Etapa 2: Identificar a estimativa de ponto e o intervalo provável de cada resposta

Use os valores de ajuste para identificar a estimativa pontual de cada variável de resposta para as configurações no gráfico de otimização.

O intervalo de predição (PI) é um intervalo que provavelmente contém um único valor de resposta futuro para uma combinação especificada de configurações de variável. Se você coletar outro ponto de dados com as mesmas configurações, o novo ponto de dados provavelmente estará dentro do intervalo de previsão. Intervalos de predição mais estreitos indicam uma previsão mais precisa

Os intervalos de predição ajudam a avaliar a significância prática de seus resultados. Se um intervalo de predição se estende para fora dos limites aceitáveis, as predições podem não ser suficientemente precisas para suas necessidades. Nesse caso, considere as seguintes opções:
  • Procure por configurações que forneçam precisão adequada no gráfico de otimização.
  • Realize pesquisas adicionais e considere aumentar o tamanho da amostra para obter predições mais precisas.
Para procurar configurações melhores no gráfico de otimização, conclua as etapas a seguir:
  1. Clique duas vezes no gráfico de otimização para torná-lo interativo.
  2. Ajuste as configurações do preditor diretamente ao Gráfico de otimização movendo as barras verticais vermelhas.
  3. Clique no Predição botão na barra de ferramentas para gerar novos intervalos de predição para determinar se a nova solução é aceitável.

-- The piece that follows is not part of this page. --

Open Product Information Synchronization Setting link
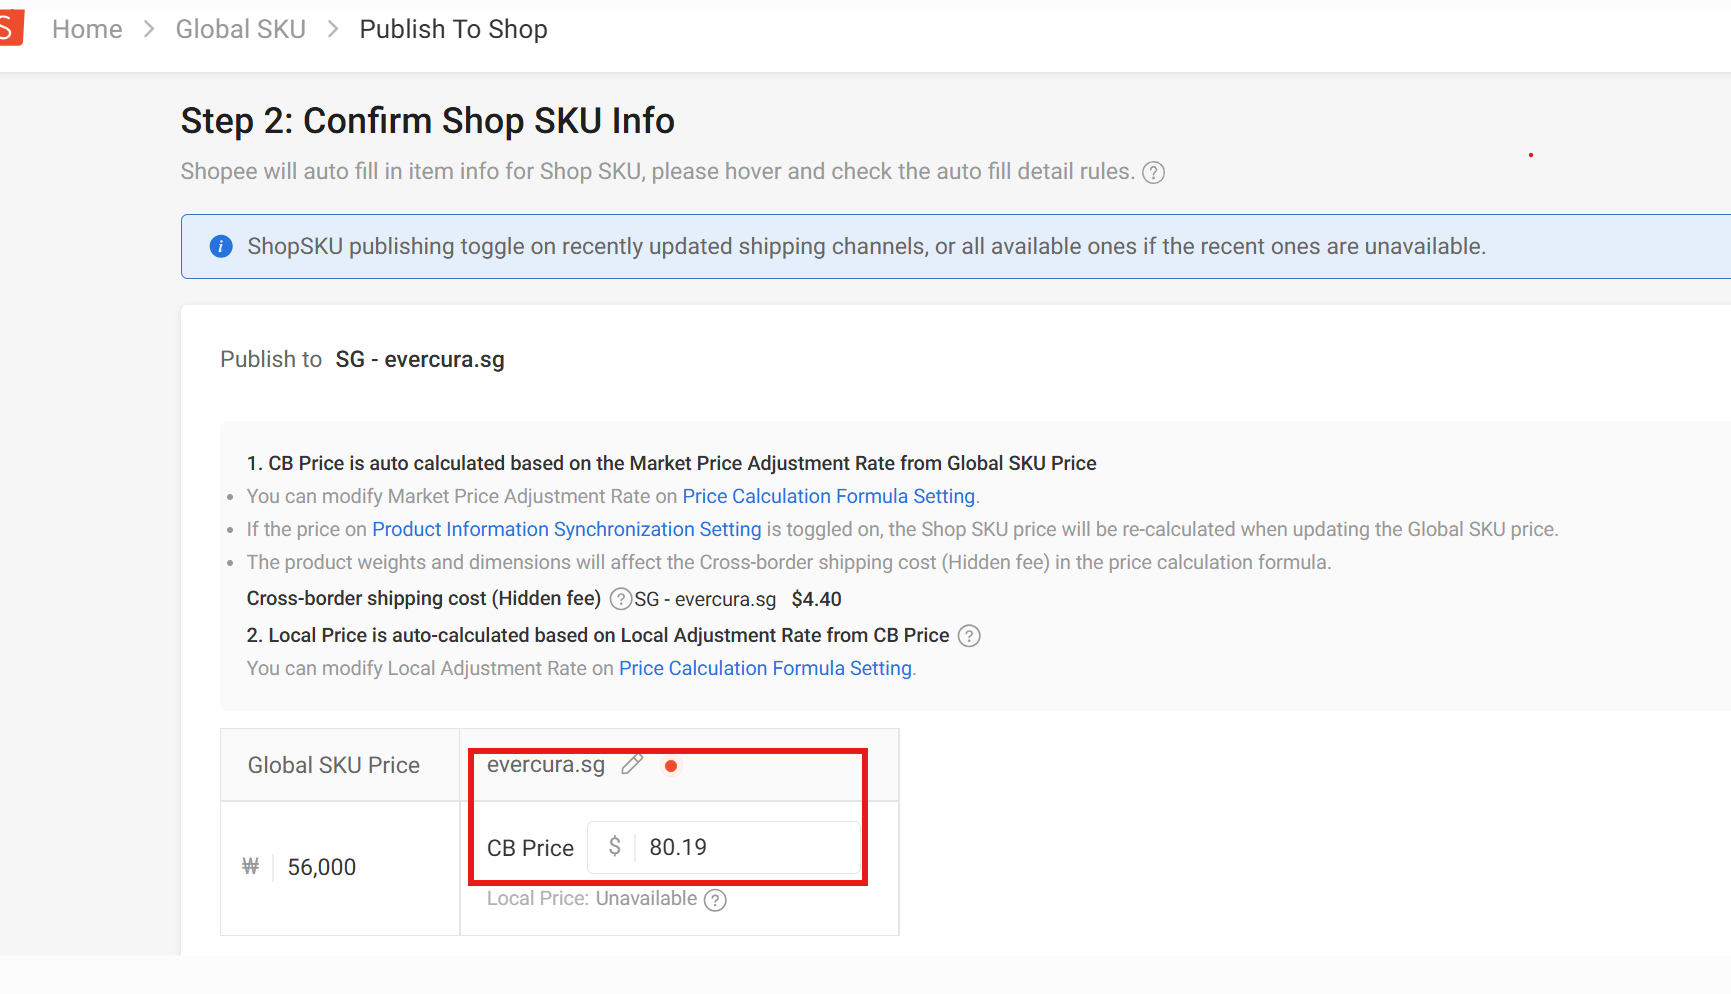The height and width of the screenshot is (994, 1731). 567,529
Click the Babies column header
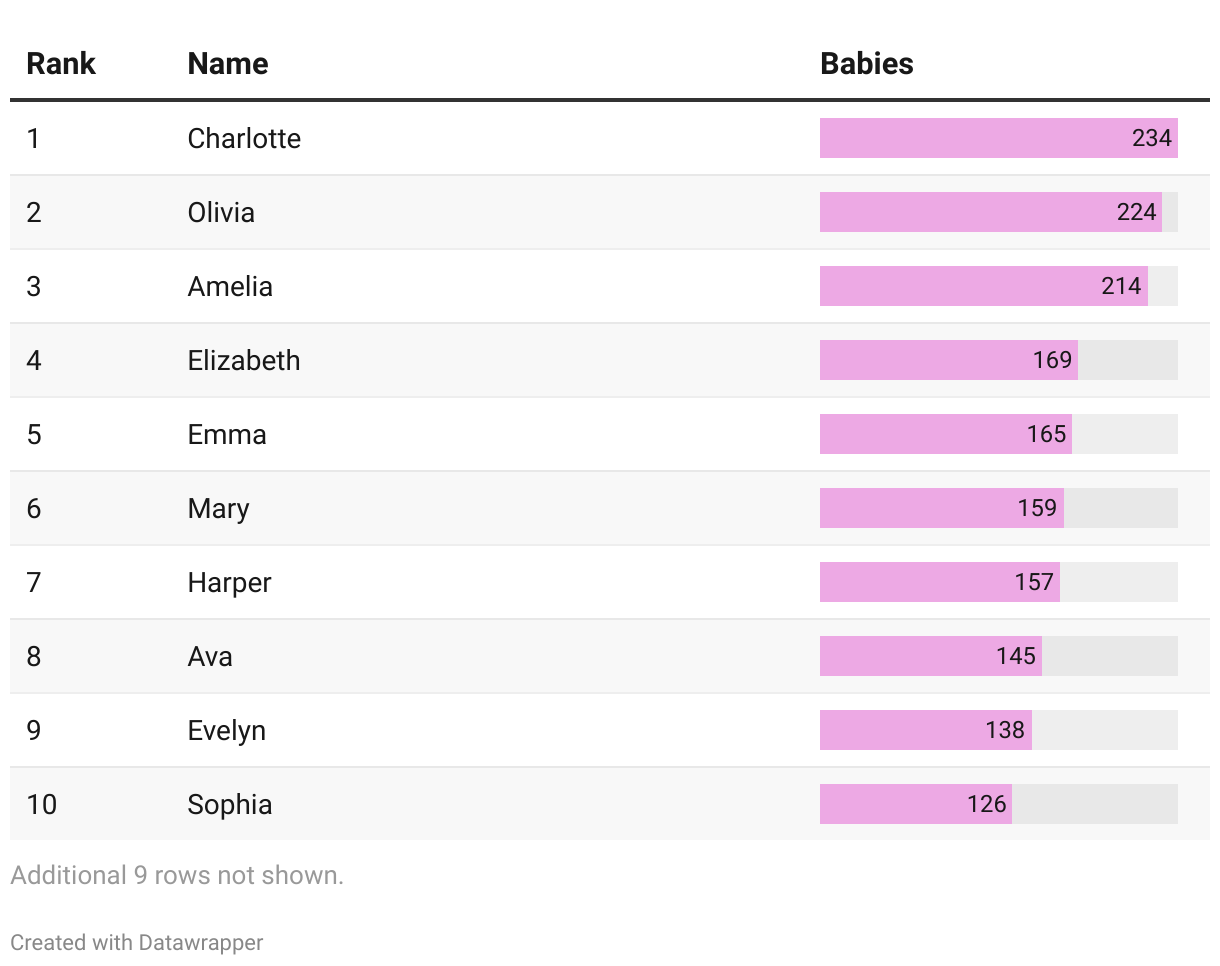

Predição de Múltiplas Respostas

VariávelConfiguração
MaterialFórmula 2
PressInj98,4848
TempInj100
TempFria45
TempMed21,4875
RespostaAjusteEP do
Ajustado
IC de 95%IP de 95%
Resistência32,341,04(29,45; 35,22)(27,25; 37,43)
Densidade0,68260,0597(0,5167; 0,8484)(0,3899; 0,9753)
Isolamento25,6080,268(24,863; 26,352)(24,294; 26,921)
Principais resultados: Ajuste, IP

Nestes resultados, as definições de variáveis de entrada no gráfico de otimização estão associados com as seguintes médias previstas e intervalos de predição:
  • A resistência média é de 32,34 e a taxa de valores possíveis para um único valor futuro é de 27,25 a 37,43.
  • A densidade média é de 0,6826 e a taxa de valores possíveis para um único valor futuro é de 0,3899 a 0,9753.
  • O isolamento médio é 25,608 e a taxa de valores possíveis para um único valor futuro é de 24,294 a 26,921.

Use o seu conhecimento do processo para determinar se os intervalos de predição caem dentro de limites aceitáveis.